◆ DOCUMENT EXTRACT
---+---

3. Results and Discussion

[8] Over the period, we compared 36 gridded fields of 3-day RGPS openings with 108 daily ice concentration fields. We find very little agreement between the spatial distribution of open water areas in the PMW fields and the RGPS openings. Here, we examine in more detail the two scenarios of disagreement: openings with no detected open water, and detected open water with no openings. One would tend to decrease open water fraction while the other would have an opposite effect. Figures 1 and 2 illustrate the differences for two time periods at two length scales. One scale is closer to that of the scale of lead openings in the Arctic and the other a synoptic scale encompassing most of the basin.

Figure 1.

Comparison of openings derived from RGPS ice motion with passive microwave open water estimates. RADARSAT imagery on (a) Jan 18 and (b) Jan 21, 1998. (c) Average daily openings from RGPS ice motion. (d), (e), and (f) show the three daily fields (Jan 19 through Jan 21) of open water fraction derived from passive microwave data. (g) Gridded field of RGPS openings over a larger domain. (RADARSAT images ©CSA 2001).

Figure 2.

Same as Figure 1 except over a different period — Jan 16 and Jan 18, 1998. (RADARSAT images ©CSA 2001).

[9] Figure 1 shows an example where fairly significant openings (>10% increase in area over the 25 km grid elements) of the ice cover seen in successive RADARSAT imagery are not detected in any of the daily PMW analyses. Similarly, at the larger scale the PMW analyses do not show any increases in open water fraction along other lead openings in the RGPS data. In fact, outside the white box we find no spatial agreement between the PMW open water fraction and RGPS openings. The same discrepancies can be seen in Figures 2 and 3, and throughout the fields (not shown here) that we have examined.

Figure 3.

Two examples of persistent areas with significant open water fractions, in March and May, when no net openings can be found in the RGPS ice motion fields. The three daily passive microwave derived fields coincident with the 3-day RGPS opening estimates are shown. Areas with no RGPS observations over the period are masked out.

---+---

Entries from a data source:
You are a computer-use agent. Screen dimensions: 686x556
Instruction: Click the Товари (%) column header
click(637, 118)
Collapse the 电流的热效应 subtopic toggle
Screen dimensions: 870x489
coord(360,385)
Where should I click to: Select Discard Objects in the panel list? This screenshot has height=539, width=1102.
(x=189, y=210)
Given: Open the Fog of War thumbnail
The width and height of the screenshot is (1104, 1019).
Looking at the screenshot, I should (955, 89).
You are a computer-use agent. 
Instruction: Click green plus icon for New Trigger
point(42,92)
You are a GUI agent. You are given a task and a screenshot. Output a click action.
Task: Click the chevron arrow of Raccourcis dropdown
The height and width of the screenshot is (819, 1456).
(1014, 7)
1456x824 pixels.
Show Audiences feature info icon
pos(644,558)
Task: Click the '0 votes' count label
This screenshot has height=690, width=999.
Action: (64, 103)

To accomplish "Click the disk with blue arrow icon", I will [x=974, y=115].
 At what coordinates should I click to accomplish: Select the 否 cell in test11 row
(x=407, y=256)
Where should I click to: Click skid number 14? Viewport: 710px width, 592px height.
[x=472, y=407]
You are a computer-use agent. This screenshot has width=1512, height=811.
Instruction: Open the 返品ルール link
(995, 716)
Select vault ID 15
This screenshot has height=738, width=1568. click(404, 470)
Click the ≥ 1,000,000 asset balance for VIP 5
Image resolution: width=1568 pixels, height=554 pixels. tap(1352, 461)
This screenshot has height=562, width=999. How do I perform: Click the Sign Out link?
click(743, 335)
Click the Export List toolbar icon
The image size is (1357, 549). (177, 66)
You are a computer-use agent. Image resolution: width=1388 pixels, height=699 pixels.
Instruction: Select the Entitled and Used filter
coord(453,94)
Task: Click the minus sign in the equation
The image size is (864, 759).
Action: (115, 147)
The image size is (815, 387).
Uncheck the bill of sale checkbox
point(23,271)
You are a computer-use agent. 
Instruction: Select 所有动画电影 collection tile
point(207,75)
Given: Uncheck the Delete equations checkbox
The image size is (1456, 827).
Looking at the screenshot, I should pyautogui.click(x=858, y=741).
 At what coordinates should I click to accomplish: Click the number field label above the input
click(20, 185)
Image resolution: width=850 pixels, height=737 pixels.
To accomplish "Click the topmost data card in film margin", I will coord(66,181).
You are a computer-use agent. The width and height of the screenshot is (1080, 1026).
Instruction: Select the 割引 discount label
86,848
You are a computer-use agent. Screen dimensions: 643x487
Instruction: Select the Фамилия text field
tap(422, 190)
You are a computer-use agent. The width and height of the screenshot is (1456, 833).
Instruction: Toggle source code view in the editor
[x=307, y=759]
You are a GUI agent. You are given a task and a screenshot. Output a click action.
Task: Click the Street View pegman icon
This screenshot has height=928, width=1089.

---+---

◆ OBJECTIVES
- 1) Using the section on RGPS openings and microwave open water, decide whether each statement agrees with it: (a) The comparison covered 36 gridded fields of 3-day RGPS openings. (b) The open water areas in the PMW fields and the RGPS openings show strong spatial agreement. (c) Figure 2 covers Jan 16 and Jan 18, 1998. For each, answer yes or no and quote the words of the section that settle it.
- 2) Offset every coordinate in the answers by 104 for the entries starting at the first line of the entries and ending at the line containing "coord(360,385)". Reproduce only those lines, requests included.

◆ SOLVED TASKS
- 1)
(a) Yes: "Over the period, we compared 36 gridded fields of 3-day RGPS openings with 108 daily ice concentration fields."
(b) No: "We find very little agreement between the spatial distribution of open water areas in the PMW fields and the RGPS openings."
(c) Yes: "Same as Figure 1 except over a different period — Jan 16 and Jan 18, 1998."

- 2)
You are a computer-use agent. Screen dimensions: 686x556
Instruction: Click the Товари (%) column header
click(741, 222)
Collapse the 电流的热效应 subtopic toggle
Screen dimensions: 870x489
coord(464,489)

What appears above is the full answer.